==== DATA FOR THE TASK
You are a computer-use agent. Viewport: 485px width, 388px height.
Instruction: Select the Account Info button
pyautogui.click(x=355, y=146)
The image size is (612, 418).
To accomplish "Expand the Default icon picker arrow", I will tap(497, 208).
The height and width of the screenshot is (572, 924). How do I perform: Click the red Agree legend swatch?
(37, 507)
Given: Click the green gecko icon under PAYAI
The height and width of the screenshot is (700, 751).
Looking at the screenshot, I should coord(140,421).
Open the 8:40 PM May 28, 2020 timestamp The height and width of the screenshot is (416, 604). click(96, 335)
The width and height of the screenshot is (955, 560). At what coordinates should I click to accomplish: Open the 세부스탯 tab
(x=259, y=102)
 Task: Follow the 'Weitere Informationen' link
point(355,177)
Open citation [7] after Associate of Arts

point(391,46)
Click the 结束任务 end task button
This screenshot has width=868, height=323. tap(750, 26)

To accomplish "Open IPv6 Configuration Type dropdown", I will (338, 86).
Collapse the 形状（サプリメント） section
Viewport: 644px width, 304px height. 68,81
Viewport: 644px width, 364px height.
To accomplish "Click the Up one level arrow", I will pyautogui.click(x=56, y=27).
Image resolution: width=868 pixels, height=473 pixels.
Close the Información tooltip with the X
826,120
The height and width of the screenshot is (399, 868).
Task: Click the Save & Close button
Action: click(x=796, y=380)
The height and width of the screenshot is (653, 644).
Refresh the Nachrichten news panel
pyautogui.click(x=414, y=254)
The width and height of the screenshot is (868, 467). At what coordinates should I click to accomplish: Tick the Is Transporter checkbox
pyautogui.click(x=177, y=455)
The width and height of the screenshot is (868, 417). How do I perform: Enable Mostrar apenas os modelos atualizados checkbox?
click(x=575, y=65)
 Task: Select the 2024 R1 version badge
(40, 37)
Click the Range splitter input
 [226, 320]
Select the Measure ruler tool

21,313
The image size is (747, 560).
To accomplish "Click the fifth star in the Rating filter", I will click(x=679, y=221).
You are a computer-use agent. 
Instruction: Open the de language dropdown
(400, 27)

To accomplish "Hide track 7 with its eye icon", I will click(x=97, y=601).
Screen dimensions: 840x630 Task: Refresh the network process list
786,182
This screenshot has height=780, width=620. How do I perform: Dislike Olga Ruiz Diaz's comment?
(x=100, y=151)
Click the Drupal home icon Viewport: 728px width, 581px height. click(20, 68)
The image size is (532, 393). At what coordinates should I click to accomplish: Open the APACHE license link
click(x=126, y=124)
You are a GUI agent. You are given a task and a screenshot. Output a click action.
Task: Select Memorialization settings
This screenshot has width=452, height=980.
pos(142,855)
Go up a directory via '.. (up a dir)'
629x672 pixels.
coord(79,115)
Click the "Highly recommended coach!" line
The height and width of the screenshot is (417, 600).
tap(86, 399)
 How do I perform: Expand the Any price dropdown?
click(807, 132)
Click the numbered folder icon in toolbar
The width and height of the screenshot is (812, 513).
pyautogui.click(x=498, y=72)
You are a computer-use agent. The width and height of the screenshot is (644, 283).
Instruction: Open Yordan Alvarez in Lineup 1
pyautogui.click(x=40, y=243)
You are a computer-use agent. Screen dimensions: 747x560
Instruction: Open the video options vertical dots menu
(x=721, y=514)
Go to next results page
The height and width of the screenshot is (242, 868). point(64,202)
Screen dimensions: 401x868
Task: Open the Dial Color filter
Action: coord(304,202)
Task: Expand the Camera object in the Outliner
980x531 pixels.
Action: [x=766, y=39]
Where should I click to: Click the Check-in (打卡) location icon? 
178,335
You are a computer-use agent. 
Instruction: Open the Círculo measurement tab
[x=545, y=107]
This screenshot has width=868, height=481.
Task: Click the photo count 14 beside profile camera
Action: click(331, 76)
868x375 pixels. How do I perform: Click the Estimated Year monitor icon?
========
§ EXERCISE INSTRUCTIONS:
Would you copy out every line in the records that includes the string "arrow"?

§ YOUR SOLUTION:
To accomplish "Expand the Default icon picker arrow", I will tap(497, 208).
To accomplish "Click the Up one level arrow", I will pyautogui.click(x=56, y=27).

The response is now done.